Looks very nice! What did you use for the rope?

Joe


----------



## Thunderbird (Mar 4, 2009)

Wow!! The realistic skin tones and your color choices are just TOP NOTCH!!


----------



## wjplenge (Apr 14, 2011)

Hazarding a guess, the rope looks to be mini-blind cord?


----------



## Mark Dorais (May 25, 2006)

Amazing Job.........☆☆☆☆☆


----------



## StyreneDude (Nov 16, 2012)

Thanks for the compliments guys...the rope is just some nylon cord I picked up in the sewing dept. at Wal-Mart.


----------



## Highlander242 (Nov 26, 2014)

StyreneDude said:


> Thanks for the compliments guys...the rope is just some nylon cord I picked up in the sewing dept. at Wal-Mart.


Thanks looks very nice.

Joe


----------



## StyreneDude (Nov 16, 2012)

Highlander242 said:


> Thanks looks very nice.
> 
> Joe


Thanks! So does yours! Can't wait to see it finished.


----------



## Trekkriffic (Mar 20, 2007)

Wow! The resemblance to Adam West is spot on! Great job on the colors and shading.


----------



## StyreneDude (Nov 16, 2012)

Trekkriffic said:


> Wow! The resemblance to Adam West is spot on! Great job on the colors and shading.


Thank you very much!


----------



## hal9001 (May 28, 2008)

Wow, right off the TV screen on to my computer screen!
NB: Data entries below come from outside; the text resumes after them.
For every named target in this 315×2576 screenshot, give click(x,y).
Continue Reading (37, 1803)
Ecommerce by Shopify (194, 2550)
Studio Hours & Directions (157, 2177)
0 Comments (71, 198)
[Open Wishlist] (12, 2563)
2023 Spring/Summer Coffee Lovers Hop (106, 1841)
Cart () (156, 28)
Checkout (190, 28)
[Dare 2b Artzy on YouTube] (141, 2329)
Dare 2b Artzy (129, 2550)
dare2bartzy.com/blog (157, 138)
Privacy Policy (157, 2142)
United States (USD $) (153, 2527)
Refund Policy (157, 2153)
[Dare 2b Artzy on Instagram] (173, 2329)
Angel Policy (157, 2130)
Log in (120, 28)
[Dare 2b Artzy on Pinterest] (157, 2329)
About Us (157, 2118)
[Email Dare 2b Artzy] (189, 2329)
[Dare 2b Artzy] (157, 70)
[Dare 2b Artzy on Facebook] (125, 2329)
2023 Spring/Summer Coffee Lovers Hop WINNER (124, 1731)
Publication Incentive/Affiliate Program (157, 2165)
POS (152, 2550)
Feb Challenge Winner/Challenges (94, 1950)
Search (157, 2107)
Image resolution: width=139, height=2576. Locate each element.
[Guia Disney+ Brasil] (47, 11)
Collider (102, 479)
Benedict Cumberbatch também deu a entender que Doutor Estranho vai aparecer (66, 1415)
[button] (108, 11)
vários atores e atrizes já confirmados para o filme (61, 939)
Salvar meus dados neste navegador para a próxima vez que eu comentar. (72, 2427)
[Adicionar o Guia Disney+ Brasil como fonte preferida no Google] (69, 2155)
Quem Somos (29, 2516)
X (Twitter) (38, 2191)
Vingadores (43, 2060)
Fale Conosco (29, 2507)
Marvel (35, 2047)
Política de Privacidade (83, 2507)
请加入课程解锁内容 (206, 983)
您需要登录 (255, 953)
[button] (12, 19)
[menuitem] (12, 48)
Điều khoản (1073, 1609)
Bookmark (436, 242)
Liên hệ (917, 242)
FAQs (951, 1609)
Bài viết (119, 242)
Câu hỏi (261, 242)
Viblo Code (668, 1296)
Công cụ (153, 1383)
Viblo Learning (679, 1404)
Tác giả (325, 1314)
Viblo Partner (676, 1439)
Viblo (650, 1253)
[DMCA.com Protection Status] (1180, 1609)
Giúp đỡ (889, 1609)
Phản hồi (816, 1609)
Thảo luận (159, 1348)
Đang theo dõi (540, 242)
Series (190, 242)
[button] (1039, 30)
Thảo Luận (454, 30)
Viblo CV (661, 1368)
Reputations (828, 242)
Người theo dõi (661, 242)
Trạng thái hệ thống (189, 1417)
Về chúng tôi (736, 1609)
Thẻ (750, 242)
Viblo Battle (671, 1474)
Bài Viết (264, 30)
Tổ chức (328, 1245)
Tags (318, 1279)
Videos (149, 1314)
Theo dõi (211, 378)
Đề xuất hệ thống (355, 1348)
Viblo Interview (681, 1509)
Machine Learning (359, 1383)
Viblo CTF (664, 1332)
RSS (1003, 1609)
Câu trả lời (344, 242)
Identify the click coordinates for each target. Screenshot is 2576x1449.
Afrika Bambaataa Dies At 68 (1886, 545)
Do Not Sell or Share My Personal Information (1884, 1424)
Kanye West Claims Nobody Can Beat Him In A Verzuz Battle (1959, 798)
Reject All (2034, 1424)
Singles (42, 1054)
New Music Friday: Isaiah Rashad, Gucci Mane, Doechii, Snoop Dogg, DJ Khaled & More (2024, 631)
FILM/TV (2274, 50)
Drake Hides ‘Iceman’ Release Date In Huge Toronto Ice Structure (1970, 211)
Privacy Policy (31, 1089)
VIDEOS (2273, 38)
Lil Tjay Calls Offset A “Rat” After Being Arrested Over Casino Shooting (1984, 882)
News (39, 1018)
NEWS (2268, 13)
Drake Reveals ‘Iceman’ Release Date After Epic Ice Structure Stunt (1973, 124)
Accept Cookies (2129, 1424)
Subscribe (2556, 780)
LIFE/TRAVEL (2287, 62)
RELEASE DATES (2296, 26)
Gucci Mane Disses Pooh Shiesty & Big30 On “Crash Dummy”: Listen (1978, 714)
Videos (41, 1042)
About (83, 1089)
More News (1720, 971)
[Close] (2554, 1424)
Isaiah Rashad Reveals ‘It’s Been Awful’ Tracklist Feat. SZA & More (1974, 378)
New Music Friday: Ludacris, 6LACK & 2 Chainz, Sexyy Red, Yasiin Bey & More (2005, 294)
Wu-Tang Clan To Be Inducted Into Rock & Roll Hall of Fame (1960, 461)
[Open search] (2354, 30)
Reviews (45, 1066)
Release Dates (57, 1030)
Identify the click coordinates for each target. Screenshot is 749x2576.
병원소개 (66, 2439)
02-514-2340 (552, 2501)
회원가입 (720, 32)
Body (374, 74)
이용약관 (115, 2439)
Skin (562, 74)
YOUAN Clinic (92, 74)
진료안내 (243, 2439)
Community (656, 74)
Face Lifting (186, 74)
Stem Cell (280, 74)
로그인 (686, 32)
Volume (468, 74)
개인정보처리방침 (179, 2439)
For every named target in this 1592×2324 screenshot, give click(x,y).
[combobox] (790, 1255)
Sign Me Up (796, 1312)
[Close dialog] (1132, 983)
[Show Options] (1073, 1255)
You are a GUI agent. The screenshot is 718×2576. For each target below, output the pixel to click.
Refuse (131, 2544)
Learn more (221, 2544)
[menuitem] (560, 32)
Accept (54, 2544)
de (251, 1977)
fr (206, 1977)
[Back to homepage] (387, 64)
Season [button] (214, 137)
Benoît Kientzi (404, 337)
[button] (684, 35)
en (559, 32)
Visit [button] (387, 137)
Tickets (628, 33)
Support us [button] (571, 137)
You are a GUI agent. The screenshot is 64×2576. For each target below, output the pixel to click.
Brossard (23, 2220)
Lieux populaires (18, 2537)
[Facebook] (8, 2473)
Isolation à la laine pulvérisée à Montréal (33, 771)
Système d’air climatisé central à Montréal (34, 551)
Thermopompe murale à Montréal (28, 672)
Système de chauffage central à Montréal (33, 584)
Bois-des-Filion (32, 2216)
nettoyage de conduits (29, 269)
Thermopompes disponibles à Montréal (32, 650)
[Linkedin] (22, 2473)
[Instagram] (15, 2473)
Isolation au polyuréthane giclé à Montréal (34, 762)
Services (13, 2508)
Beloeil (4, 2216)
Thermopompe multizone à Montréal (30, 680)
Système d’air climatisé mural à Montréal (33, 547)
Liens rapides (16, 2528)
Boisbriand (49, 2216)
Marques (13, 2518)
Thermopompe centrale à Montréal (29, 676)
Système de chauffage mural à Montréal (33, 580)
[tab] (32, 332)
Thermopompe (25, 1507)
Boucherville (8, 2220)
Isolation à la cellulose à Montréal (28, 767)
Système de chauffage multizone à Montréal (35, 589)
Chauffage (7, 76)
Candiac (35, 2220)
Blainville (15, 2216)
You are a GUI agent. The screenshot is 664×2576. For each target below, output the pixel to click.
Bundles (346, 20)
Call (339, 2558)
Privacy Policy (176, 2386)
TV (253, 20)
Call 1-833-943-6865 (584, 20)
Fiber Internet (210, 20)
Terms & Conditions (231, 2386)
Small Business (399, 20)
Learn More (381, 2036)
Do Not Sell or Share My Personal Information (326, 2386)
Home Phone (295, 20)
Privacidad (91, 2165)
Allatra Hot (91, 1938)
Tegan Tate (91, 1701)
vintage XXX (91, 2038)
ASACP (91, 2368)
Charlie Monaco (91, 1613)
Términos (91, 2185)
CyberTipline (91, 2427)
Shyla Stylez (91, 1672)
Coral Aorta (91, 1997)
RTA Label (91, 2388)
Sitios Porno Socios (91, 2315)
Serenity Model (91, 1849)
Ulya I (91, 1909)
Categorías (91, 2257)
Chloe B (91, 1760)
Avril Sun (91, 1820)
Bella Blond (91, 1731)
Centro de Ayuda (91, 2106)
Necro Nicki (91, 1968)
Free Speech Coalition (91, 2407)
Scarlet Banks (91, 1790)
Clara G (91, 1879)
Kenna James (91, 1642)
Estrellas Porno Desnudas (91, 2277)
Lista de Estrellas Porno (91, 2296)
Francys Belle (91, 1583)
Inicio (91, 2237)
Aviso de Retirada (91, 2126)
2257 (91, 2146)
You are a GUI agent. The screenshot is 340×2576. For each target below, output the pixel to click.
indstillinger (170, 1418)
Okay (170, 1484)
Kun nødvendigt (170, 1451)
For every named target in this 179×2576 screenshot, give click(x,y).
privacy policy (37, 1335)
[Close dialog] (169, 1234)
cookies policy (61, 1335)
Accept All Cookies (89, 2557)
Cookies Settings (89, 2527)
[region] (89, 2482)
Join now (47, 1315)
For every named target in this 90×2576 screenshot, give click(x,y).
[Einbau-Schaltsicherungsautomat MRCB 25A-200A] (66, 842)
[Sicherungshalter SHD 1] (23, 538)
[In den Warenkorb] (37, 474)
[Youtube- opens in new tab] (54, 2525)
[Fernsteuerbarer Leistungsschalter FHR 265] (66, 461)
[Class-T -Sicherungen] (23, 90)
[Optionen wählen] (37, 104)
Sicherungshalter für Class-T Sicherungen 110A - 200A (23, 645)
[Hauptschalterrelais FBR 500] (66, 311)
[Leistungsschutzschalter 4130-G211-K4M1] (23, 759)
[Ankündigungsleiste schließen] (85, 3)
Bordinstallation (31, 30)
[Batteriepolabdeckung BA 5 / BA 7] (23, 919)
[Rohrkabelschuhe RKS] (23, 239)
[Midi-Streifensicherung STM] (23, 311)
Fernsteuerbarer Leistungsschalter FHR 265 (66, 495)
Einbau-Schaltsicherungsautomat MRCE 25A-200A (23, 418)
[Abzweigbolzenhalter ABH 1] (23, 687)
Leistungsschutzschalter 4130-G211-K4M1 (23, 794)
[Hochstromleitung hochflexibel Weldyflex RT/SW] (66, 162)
:thumbsup::thumbsup::thumbsup::thumbsup::thumbsup::thumbsup:

Carl-


----------



## scooke123 (Apr 11, 2008)

Nicely done!!!!!!!!!!!!!!!!


----------



## Jafo (Apr 22, 2005)

fantastic!


----------



## cwalker3 (Jan 29, 2014)

Excellent! Can you tell us what colors you used?


----------



## DarthSideous (Mar 26, 2008)

Another fantastic looking batman!


----------